Sabrina (1954, Billy Wilder)

I liked this a whole lot, unexpectedly. Starts out in crisp black and white with moonlight shining on Audrey Hepburn’s mooning face, and only gets better. Not as much clever dialogue as Indiscreet, but a higher-quality film overall with just as much starpower, in its way – young beautiful Audrey versus super-suave Humphrey Bogart. Nominated for a pile of oscars, but trounced by On The Waterfront. Remade in the 90’s for some silly reason.

Audrey is the chauffeur’s daughter at the mega-rich Larrabee estate, has always been in love with wild, womanizing William Holden (normal-looking white guy from Sunset Blvd. and Executive Suite). She goes to Paris for two-year culinary training, comes back all fashion and sophistication. Holden falls for her before she even gets home – her dream come true. They go out, and dance at a family party, but he is supposed to marry a hot girl from another rich family as part of a family business merger (Larrabee develops super plastic made of sugarcane and her family owns a cane plantation) so big brother and super business-whiz Bogart incapacitates Holden by tricking him into sitting on wine glasses, then takes Audrey out for a few days to keep her away until the wedding. One place they go: a play of The Seven Year Itch, which is the next film Wilder would make.
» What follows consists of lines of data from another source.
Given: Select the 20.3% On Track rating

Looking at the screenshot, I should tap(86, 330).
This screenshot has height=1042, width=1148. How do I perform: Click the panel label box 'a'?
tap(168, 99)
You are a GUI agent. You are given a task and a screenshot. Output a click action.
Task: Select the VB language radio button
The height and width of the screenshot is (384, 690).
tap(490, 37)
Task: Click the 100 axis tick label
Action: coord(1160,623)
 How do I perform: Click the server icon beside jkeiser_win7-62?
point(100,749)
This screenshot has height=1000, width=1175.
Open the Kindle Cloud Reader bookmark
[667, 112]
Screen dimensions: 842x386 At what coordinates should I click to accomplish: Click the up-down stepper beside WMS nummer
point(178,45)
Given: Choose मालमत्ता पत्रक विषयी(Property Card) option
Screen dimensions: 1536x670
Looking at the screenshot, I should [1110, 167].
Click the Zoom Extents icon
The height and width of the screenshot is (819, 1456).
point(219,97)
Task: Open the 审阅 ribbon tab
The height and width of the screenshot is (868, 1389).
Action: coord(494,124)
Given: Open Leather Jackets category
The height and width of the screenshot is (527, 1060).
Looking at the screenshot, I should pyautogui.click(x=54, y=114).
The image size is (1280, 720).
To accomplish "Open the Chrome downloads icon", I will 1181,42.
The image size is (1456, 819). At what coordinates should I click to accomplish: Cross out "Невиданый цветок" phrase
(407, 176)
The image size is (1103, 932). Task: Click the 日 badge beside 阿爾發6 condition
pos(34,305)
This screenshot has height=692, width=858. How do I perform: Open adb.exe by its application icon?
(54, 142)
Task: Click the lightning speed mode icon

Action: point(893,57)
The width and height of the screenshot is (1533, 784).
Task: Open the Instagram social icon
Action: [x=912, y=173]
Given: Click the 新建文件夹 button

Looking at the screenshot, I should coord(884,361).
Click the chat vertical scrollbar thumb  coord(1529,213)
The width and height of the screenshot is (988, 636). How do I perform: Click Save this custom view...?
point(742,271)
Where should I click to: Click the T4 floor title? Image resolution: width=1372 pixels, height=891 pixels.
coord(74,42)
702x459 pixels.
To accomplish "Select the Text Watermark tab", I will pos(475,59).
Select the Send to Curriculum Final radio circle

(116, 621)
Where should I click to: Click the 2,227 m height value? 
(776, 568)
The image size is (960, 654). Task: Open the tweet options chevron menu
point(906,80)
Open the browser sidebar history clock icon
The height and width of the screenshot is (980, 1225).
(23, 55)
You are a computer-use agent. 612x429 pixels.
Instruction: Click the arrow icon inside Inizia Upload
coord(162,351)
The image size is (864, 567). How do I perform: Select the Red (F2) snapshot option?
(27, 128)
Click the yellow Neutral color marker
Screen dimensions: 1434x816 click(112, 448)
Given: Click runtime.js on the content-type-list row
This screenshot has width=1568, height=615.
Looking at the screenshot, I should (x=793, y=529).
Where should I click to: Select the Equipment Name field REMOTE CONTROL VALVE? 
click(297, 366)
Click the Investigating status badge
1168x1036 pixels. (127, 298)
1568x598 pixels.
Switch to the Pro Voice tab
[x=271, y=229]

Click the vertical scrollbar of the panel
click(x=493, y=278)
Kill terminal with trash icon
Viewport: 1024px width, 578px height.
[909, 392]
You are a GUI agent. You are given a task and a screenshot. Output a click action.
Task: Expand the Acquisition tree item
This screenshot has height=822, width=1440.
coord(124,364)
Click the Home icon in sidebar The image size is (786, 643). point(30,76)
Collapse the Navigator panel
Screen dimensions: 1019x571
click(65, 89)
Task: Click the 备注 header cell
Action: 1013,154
But Audrey is awesome, has glowing moonlight cat eyes, and is now a master chef, so Bogie falls for her himself, and at end he cancels all appointments to catch up with the boat aboard which he’s shipped her off to Paris. Romantical!

This is now the latest Bogart movie I’ve seen – he’d be dead in under three years. Normal-looking William Holden is apparently a huge star, but I can’t say he stood out in this… certainly likeable enough. Head chauffeur John Williams had juicy roles in two Hitchcock movies around the same time, later in Will Success Spoil Rock Hunter as Tony Randall’s boss who dreams of being a gardener.